In the literature review, complications related to radiopharmaceutical infusion were not observed and complications related to the surgical procedure were mostly classified in the Clavien-Dindo scale as grade 1 - lymphorrhea (21%), fever (25- 30%), prolonged ileum [4,10,11]. This reinforces the greater safety and reduced complications of the procedure compared to standard lymphadenectomies.
CONCLUSION
Recurrence of prostate cancer presents a challenge for urologists and oncologists. Although it is a recent technology, radioguided surgery is an effective way to identify small metastases in patients undergoing salvage lymphadenectomy, helping the surgeon to detect diseased lymph nodes and not adding morbidity and mortality to the procedure. In the short term, there seems to be a positive influence with a reduction in disease progression, as it makes it possible to detect subcentimeter lesions. In the long term, some patients may even achieve a cure and, in others, there may be the prospect of postponing systemic. treatment.
SUMMARY
Question: Is radioguided surgery an effective way to identify small metastases in patients undergoing salvage lymphadenectomy?

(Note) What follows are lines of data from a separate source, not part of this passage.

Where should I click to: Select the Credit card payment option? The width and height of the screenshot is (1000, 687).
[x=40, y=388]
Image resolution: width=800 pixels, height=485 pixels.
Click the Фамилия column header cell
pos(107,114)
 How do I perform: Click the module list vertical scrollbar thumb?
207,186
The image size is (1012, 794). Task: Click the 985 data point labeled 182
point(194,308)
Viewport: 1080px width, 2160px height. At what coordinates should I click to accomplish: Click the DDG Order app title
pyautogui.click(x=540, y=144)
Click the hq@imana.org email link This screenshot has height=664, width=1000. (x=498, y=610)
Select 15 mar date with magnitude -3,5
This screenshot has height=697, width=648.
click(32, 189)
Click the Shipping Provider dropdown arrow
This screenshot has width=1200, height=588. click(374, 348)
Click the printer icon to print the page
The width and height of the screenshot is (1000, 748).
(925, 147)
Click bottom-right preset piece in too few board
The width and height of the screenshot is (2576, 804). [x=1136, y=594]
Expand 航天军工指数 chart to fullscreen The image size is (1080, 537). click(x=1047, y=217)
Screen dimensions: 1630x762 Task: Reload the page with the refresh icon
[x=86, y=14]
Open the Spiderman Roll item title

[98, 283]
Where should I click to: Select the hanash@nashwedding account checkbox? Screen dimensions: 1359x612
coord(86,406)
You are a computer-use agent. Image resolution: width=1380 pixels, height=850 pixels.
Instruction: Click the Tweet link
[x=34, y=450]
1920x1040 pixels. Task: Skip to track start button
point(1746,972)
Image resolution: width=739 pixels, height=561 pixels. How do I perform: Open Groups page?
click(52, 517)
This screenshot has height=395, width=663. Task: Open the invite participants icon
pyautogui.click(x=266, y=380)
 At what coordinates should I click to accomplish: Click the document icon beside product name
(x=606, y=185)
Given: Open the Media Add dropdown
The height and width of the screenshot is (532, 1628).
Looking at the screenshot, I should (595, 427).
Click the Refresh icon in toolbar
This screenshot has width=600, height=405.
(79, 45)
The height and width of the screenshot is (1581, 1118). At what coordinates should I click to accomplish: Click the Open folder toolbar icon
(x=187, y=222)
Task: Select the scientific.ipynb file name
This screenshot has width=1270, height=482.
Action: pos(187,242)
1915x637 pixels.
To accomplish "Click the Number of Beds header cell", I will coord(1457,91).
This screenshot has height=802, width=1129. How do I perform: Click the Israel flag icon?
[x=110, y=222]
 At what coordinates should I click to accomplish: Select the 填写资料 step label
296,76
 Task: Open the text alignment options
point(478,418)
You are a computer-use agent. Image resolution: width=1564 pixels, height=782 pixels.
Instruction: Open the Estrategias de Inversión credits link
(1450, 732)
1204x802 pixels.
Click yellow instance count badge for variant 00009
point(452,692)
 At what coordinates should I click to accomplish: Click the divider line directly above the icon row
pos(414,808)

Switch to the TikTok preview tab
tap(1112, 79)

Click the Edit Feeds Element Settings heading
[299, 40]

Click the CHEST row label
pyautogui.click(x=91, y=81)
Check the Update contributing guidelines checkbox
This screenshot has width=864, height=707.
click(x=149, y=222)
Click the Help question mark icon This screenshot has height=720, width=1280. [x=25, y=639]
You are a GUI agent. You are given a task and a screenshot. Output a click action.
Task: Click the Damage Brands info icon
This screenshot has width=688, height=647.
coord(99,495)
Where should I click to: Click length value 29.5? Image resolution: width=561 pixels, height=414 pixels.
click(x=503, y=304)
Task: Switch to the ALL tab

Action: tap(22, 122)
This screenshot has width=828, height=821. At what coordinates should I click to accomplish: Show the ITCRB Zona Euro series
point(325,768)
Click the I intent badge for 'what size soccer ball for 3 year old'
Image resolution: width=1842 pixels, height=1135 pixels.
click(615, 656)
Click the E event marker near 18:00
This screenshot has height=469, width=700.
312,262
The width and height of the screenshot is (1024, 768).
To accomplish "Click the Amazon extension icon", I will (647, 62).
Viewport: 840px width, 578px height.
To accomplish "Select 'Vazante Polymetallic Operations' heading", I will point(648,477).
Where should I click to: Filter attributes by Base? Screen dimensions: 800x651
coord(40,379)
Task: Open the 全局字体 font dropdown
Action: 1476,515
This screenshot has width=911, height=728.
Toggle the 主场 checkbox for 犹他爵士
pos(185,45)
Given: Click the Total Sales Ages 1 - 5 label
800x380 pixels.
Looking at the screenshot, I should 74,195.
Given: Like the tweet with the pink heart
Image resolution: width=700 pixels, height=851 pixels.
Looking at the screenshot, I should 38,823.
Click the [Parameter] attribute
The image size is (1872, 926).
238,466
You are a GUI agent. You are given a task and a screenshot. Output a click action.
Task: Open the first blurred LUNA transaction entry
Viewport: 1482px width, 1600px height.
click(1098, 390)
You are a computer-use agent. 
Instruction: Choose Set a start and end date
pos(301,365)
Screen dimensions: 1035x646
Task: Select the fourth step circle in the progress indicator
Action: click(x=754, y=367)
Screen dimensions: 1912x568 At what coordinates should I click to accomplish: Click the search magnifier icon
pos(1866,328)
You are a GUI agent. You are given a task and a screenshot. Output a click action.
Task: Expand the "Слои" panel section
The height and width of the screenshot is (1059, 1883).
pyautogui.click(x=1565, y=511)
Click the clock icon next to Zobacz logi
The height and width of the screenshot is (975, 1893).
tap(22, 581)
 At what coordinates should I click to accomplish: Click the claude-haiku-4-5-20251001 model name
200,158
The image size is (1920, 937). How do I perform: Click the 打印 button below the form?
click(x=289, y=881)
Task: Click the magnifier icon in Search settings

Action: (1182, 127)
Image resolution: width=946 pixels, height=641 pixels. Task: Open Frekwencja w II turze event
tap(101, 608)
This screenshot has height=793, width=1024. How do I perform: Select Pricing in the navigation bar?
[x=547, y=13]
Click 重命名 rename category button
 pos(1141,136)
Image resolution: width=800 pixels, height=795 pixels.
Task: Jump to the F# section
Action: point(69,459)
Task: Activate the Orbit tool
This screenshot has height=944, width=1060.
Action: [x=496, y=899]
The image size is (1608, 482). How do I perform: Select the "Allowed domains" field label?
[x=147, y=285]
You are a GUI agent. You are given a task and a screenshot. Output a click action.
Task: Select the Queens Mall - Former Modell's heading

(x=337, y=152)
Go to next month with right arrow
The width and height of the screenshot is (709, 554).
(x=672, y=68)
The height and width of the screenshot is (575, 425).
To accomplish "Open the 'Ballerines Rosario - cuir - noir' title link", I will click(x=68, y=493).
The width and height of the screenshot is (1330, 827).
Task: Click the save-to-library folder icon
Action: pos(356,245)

Pertinent Findings: In this case report the use of the gamma probe remained as a tool to aid in the removal of affected lymph nodes. Thanks to the signals that came from affected disease and was collect by the gamma probe we could affirm that lymph node tissue was completely performed, still during the intraoperative period.
Implications For Patient Care: Radioguided surgery is an effective way to identify small metastases in patients undergoing salvage lymphadenectomy, helping the surgeon to detect diseased lymph nodes and not adding morbidity and mortality to the procedure.